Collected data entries
------------------------------
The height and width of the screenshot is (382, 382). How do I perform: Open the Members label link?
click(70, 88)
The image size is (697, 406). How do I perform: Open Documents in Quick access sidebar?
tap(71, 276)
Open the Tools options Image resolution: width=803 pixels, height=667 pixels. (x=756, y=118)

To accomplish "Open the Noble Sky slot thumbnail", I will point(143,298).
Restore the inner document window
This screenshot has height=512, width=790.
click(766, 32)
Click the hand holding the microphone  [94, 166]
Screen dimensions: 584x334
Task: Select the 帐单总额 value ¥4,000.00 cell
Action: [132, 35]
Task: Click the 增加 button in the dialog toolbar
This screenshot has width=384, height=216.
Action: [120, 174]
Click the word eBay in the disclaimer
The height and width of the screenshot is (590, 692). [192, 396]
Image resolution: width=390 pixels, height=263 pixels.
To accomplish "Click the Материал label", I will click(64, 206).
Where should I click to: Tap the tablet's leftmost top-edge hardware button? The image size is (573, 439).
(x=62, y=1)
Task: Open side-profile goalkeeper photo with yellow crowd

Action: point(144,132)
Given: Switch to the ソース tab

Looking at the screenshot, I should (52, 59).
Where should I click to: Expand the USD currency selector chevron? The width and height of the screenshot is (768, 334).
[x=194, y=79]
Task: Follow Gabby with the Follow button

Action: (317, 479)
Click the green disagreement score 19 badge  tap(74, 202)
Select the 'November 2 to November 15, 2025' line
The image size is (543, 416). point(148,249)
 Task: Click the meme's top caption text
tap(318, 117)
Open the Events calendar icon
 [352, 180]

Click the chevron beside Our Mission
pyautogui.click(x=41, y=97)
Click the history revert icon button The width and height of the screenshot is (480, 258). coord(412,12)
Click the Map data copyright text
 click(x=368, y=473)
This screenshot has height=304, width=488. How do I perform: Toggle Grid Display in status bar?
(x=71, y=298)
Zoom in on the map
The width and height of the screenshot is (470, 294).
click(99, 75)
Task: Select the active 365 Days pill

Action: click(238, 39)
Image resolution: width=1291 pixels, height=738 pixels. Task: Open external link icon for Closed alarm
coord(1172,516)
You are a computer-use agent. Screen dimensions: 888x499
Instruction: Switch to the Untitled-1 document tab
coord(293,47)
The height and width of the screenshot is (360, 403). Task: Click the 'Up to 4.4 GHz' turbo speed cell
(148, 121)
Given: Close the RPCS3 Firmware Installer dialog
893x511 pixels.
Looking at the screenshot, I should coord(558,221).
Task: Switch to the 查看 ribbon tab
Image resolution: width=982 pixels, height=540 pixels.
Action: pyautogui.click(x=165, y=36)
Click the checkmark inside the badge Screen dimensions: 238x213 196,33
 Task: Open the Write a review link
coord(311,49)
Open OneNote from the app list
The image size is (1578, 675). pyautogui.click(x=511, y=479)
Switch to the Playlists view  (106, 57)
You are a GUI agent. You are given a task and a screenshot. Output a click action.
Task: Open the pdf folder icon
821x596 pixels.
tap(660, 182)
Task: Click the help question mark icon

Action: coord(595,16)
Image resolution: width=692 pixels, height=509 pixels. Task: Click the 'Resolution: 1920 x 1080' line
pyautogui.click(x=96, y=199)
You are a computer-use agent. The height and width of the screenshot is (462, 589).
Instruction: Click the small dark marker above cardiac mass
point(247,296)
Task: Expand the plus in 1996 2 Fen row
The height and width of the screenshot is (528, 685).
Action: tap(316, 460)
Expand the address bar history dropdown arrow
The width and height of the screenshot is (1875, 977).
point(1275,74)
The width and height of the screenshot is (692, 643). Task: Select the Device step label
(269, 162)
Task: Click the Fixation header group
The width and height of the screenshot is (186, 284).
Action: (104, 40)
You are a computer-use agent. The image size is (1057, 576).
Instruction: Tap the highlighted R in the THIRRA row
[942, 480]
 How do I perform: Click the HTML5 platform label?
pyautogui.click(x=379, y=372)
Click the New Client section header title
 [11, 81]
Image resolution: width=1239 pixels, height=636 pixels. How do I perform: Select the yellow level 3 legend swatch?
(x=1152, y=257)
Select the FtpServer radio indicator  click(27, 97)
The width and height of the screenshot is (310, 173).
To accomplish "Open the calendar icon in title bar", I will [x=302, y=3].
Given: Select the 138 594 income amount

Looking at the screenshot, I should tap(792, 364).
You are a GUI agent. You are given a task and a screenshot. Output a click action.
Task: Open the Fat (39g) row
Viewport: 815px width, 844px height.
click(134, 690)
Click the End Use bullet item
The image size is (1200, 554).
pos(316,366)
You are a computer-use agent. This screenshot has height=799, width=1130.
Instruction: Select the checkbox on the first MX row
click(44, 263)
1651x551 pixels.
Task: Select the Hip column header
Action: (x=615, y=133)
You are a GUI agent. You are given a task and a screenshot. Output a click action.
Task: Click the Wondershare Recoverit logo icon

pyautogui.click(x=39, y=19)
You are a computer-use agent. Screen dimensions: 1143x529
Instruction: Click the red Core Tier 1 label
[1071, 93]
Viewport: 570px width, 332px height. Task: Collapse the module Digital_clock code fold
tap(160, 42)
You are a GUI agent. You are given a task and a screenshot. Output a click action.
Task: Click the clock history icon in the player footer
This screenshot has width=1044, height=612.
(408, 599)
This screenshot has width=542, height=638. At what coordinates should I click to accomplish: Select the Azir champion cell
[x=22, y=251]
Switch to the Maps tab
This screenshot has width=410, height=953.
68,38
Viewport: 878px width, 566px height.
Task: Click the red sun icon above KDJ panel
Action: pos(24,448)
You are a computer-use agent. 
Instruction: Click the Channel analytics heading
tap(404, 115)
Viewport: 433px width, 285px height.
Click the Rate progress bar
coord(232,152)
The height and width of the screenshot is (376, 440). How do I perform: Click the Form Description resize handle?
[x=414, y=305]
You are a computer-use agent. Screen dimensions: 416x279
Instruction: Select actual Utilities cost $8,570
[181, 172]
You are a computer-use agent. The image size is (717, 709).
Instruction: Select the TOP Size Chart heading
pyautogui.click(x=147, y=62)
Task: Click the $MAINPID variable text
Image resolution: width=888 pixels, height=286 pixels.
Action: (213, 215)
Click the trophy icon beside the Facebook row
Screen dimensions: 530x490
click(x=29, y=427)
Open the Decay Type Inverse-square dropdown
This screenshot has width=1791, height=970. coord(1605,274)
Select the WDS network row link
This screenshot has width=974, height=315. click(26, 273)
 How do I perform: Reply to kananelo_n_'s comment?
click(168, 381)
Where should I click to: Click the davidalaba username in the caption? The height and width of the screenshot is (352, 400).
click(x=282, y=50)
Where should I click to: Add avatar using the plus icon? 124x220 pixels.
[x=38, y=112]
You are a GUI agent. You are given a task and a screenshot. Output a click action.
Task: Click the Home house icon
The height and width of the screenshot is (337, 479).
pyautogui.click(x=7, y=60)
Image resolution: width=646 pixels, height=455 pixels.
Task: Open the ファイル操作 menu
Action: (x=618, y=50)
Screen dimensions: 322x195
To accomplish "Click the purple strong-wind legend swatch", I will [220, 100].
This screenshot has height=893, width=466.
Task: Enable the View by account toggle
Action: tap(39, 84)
------------------------------
YOUR INSTRUCTIONS
The answer should reproduce all of the data without any alteration.

PROBLEM SOLUTION
The height and width of the screenshot is (382, 382). How do I perform: Open the Members label link?
click(70, 88)
The image size is (697, 406). How do I perform: Open Documents in Quick access sidebar?
tap(71, 276)
Open the Tools options Image resolution: width=803 pixels, height=667 pixels. (x=756, y=118)

To accomplish "Open the Noble Sky slot thumbnail", I will point(143,298).
Restore the inner document window
This screenshot has height=512, width=790.
click(766, 32)
Click the hand holding the microphone  [94, 166]
Screen dimensions: 584x334
Task: Select the 帐单总额 value ¥4,000.00 cell
Action: [132, 35]
Task: Click the 增加 button in the dialog toolbar
This screenshot has width=384, height=216.
Action: [120, 174]
Click the word eBay in the disclaimer
The height and width of the screenshot is (590, 692). [192, 396]
Image resolution: width=390 pixels, height=263 pixels.
To accomplish "Click the Материал label", I will click(64, 206).
Where should I click to: Tap the tablet's leftmost top-edge hardware button? The image size is (573, 439).
(x=62, y=1)
Task: Open side-profile goalkeeper photo with yellow crowd

Action: point(144,132)
Given: Switch to the ソース tab

Looking at the screenshot, I should (52, 59).
Where should I click to: Expand the USD currency selector chevron? The width and height of the screenshot is (768, 334).
[x=194, y=79]
Task: Follow Gabby with the Follow button

Action: (317, 479)
Click the green disagreement score 19 badge  tap(74, 202)
Select the 'November 2 to November 15, 2025' line
The image size is (543, 416). point(148,249)
 Task: Click the meme's top caption text
tap(318, 117)
Open the Events calendar icon
 [352, 180]

Click the chevron beside Our Mission
pyautogui.click(x=41, y=97)
Click the history revert icon button The width and height of the screenshot is (480, 258). coord(412,12)
Click the Map data copyright text
 click(x=368, y=473)
This screenshot has height=304, width=488. How do I perform: Toggle Grid Display in status bar?
(x=71, y=298)
Zoom in on the map
The width and height of the screenshot is (470, 294).
click(99, 75)
Task: Select the active 365 Days pill

Action: click(238, 39)
Image resolution: width=1291 pixels, height=738 pixels. Task: Open external link icon for Closed alarm
coord(1172,516)
You are a computer-use agent. Screen dimensions: 888x499
Instruction: Switch to the Untitled-1 document tab
coord(293,47)
The height and width of the screenshot is (360, 403). Task: Click the 'Up to 4.4 GHz' turbo speed cell
(148, 121)
Given: Close the RPCS3 Firmware Installer dialog
893x511 pixels.
Looking at the screenshot, I should coord(558,221).
Task: Switch to the 查看 ribbon tab
Image resolution: width=982 pixels, height=540 pixels.
Action: pyautogui.click(x=165, y=36)
Click the checkmark inside the badge Screen dimensions: 238x213 196,33
 Task: Open the Write a review link
coord(311,49)
Open OneNote from the app list
The image size is (1578, 675). pyautogui.click(x=511, y=479)
Switch to the Playlists view  (106, 57)
You are a GUI agent. You are given a task and a screenshot. Output a click action.
Task: Open the pdf folder icon
821x596 pixels.
tap(660, 182)
Task: Click the help question mark icon

Action: coord(595,16)
Image resolution: width=692 pixels, height=509 pixels. Task: Click the 'Resolution: 1920 x 1080' line
pyautogui.click(x=96, y=199)
You are a computer-use agent. The height and width of the screenshot is (462, 589).
Instruction: Click the small dark marker above cardiac mass
point(247,296)
Task: Expand the plus in 1996 2 Fen row
The height and width of the screenshot is (528, 685).
Action: tap(316, 460)
Expand the address bar history dropdown arrow
The width and height of the screenshot is (1875, 977).
point(1275,74)
The width and height of the screenshot is (692, 643). Task: Select the Device step label
(269, 162)
Task: Click the Fixation header group
The width and height of the screenshot is (186, 284).
Action: (104, 40)
You are a computer-use agent. The image size is (1057, 576).
Instruction: Tap the highlighted R in the THIRRA row
[942, 480]
 How do I perform: Click the HTML5 platform label?
pyautogui.click(x=379, y=372)
Click the New Client section header title
 [11, 81]
Image resolution: width=1239 pixels, height=636 pixels. How do I perform: Select the yellow level 3 legend swatch?
(x=1152, y=257)
Select the FtpServer radio indicator  click(27, 97)
The width and height of the screenshot is (310, 173).
To accomplish "Open the calendar icon in title bar", I will [x=302, y=3].
Given: Select the 138 594 income amount

Looking at the screenshot, I should tap(792, 364).
You are a GUI agent. You are given a task and a screenshot. Output a click action.
Task: Open the Fat (39g) row
Viewport: 815px width, 844px height.
click(134, 690)
Click the End Use bullet item
The image size is (1200, 554).
pos(316,366)
You are a computer-use agent. This screenshot has height=799, width=1130.
Instruction: Select the checkbox on the first MX row
click(44, 263)
1651x551 pixels.
Task: Select the Hip column header
Action: (x=615, y=133)
You are a GUI agent. You are given a task and a screenshot. Output a click action.
Task: Click the Wondershare Recoverit logo icon

pyautogui.click(x=39, y=19)
You are a computer-use agent. Screen dimensions: 1143x529
Instruction: Click the red Core Tier 1 label
[1071, 93]
Viewport: 570px width, 332px height. Task: Collapse the module Digital_clock code fold
tap(160, 42)
You are a GUI agent. You are given a task and a screenshot. Output a click action.
Task: Click the clock history icon in the player footer
This screenshot has width=1044, height=612.
(408, 599)
This screenshot has width=542, height=638. At what coordinates should I click to accomplish: Select the Azir champion cell
[x=22, y=251]
Switch to the Maps tab
This screenshot has width=410, height=953.
68,38
Viewport: 878px width, 566px height.
Task: Click the red sun icon above KDJ panel
Action: pos(24,448)
You are a computer-use agent. 
Instruction: Click the Channel analytics heading
tap(404, 115)
Viewport: 433px width, 285px height.
Click the Rate progress bar
coord(232,152)
The height and width of the screenshot is (376, 440). How do I perform: Click the Form Description resize handle?
[x=414, y=305]
You are a computer-use agent. Screen dimensions: 416x279
Instruction: Select actual Utilities cost $8,570
[181, 172]
You are a computer-use agent. The image size is (717, 709).
Instruction: Select the TOP Size Chart heading
pyautogui.click(x=147, y=62)
Task: Click the $MAINPID variable text
Image resolution: width=888 pixels, height=286 pixels.
Action: (213, 215)
Click the trophy icon beside the Facebook row
Screen dimensions: 530x490
click(x=29, y=427)
Open the Decay Type Inverse-square dropdown
This screenshot has width=1791, height=970. coord(1605,274)
Select the WDS network row link
This screenshot has width=974, height=315. click(26, 273)
 How do I perform: Reply to kananelo_n_'s comment?
click(168, 381)
Where should I click to: Click the davidalaba username in the caption? The height and width of the screenshot is (352, 400).
click(x=282, y=50)
Where should I click to: Add avatar using the plus icon? 124x220 pixels.
[x=38, y=112]
You are a GUI agent. You are given a task and a screenshot. Output a click action.
Task: Click the Home house icon
The height and width of the screenshot is (337, 479).
pyautogui.click(x=7, y=60)
Image resolution: width=646 pixels, height=455 pixels.
Task: Open the ファイル操作 menu
Action: (x=618, y=50)
Screen dimensions: 322x195
To accomplish "Click the purple strong-wind legend swatch", I will [220, 100].
This screenshot has height=893, width=466.
Task: Enable the View by account toggle
Action: tap(39, 84)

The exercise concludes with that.